A year ago, developer-focused software companies were being funded at huge valuations, buoyed by the prospect of blockbuster IPOs like those from Snowflake, HashiCorp and Confluent. Now, with the market downturn, raising capital for a dev-tools startup is much more difficult. But it’s not impossible.
After meeting hundreds of developer tools startups and talking to dozens of fellow investors over the last several months, I’ve noticed a common characteristic among founders who have raised successful Series A rounds: They’re great at telling their companies’ stories. Of course, it takes more than a way with words to raise capital, and in this column, I’ll delve into a practical, step-by-step guide founders can use to move successfully from seed to Series A.
Before we get started, it’s important to set expectations.

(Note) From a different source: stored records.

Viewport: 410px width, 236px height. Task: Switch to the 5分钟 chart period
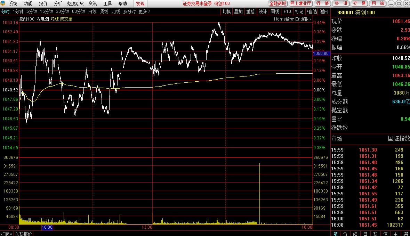(x=32, y=11)
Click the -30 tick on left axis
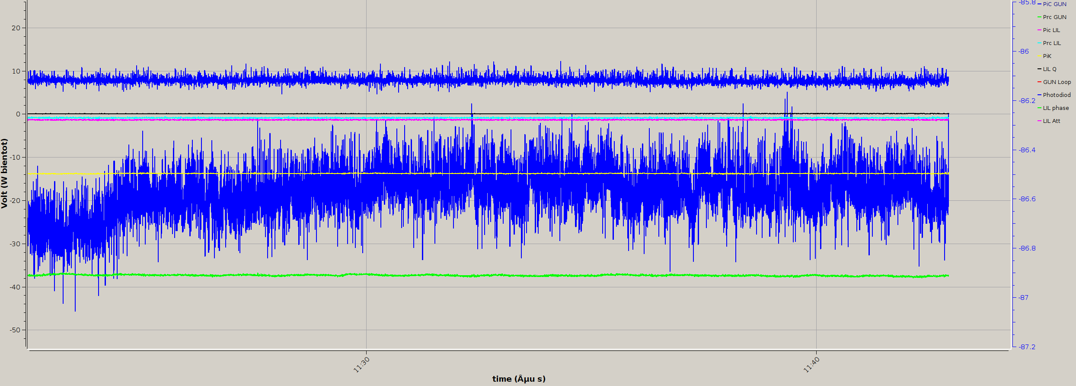The image size is (1076, 386). point(15,244)
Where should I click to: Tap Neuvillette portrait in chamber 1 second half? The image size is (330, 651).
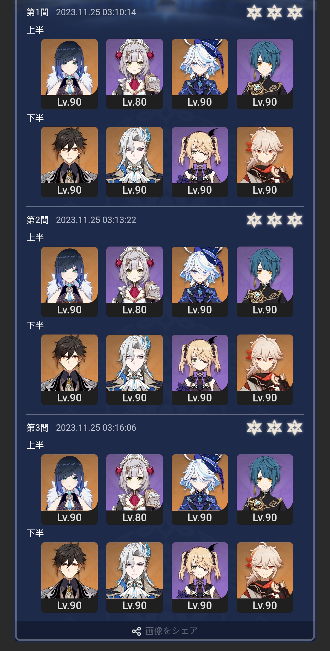coord(134,162)
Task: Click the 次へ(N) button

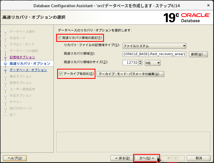Action: coord(146,158)
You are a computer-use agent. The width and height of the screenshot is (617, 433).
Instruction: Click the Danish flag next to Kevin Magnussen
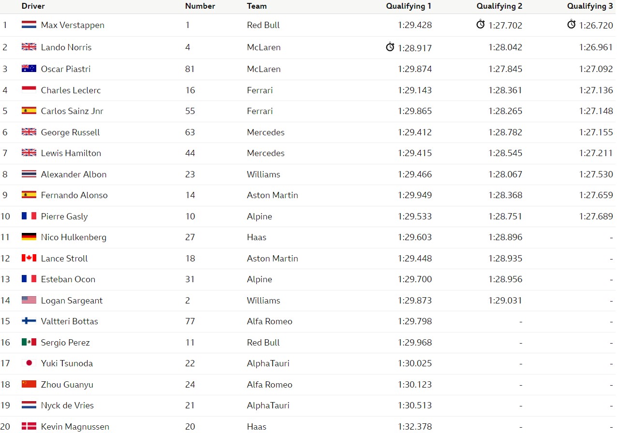[29, 426]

The average Series A price for dev-tools companies is falling, and valuations are down across the board. The median Series A round for a developer-tooling company was $47.5 million in Q3 2022, the lowest it has been since the beginning of 2021.
Seed rounds are raised to validate a problem and create an early solution. Series A rounds are used to bring a solution to market, get a few customers to care and see early signs of monetizing that solution. As an investor in many developer-first businesses, including Docker, Redis and Startree, these five metrics are what I look for:
Developers are in the driver’s seat at most tech-first companies, and capturing their imagination will dramatically increase your GTM efficiency.
The most important metric VCs want to see is non-linear organic growth of your product’s user base, including usage expansion within specific teams. So try to provide at least a month of weekly and/or daily data.
If you’re running an open source company and user count is therefore hard to instrument, instead show usage growth through proxies like downloads or in-product engagement.
Remember, not all users are created equal. A company looks stronger if its users are from modern, engineering-first companies such as Robinhood, Confluent, Databricks and Airbnb.
Revenue is taking an increasingly important role in Series A fundraising conversations. It’s not actually the amount of revenue that matters, it’s the quality. You could raise a stellar Series A at $100,000, $500,000 or $5 million ARR. Investors point to current revenue as a leading indicator of what revenue could look like as your company grows.